TASK DESCRIPTION:
Reproduce the part of the data that opens with the line containing "You are a computer-use" and runs through the end, substituting "column header" for "slot header" and leaving all else unchanged. Omit the pictures from the answer.

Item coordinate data

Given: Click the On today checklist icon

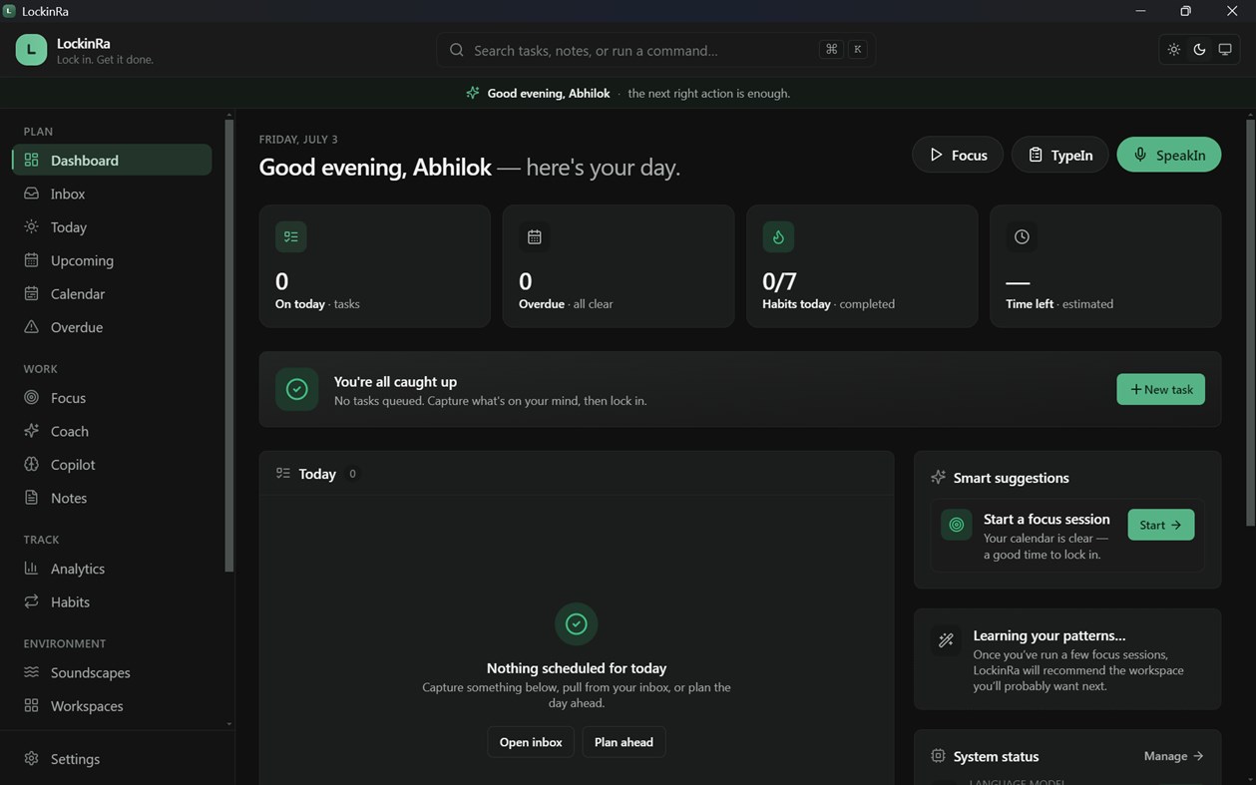Looking at the screenshot, I should pyautogui.click(x=291, y=236).
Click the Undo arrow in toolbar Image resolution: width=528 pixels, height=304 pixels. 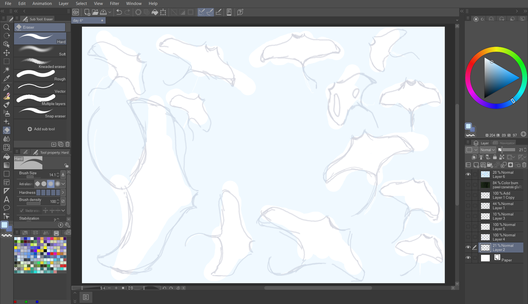tap(119, 12)
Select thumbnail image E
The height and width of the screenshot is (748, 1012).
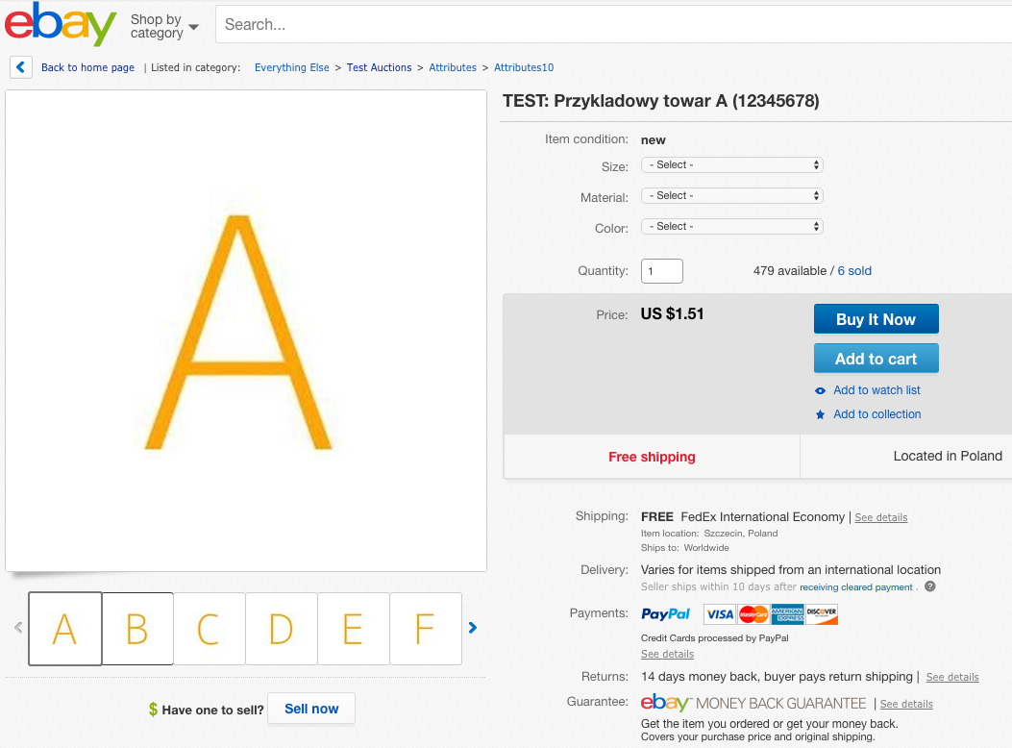(353, 628)
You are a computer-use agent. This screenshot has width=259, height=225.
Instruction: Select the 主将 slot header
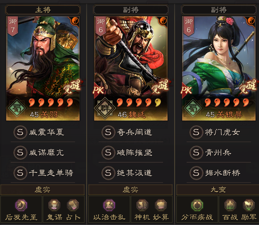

RESULT OF THE EXERCISE:
You are a computer-use agent. This screenshot has width=259, height=225.
Instruction: Select the 主将 column header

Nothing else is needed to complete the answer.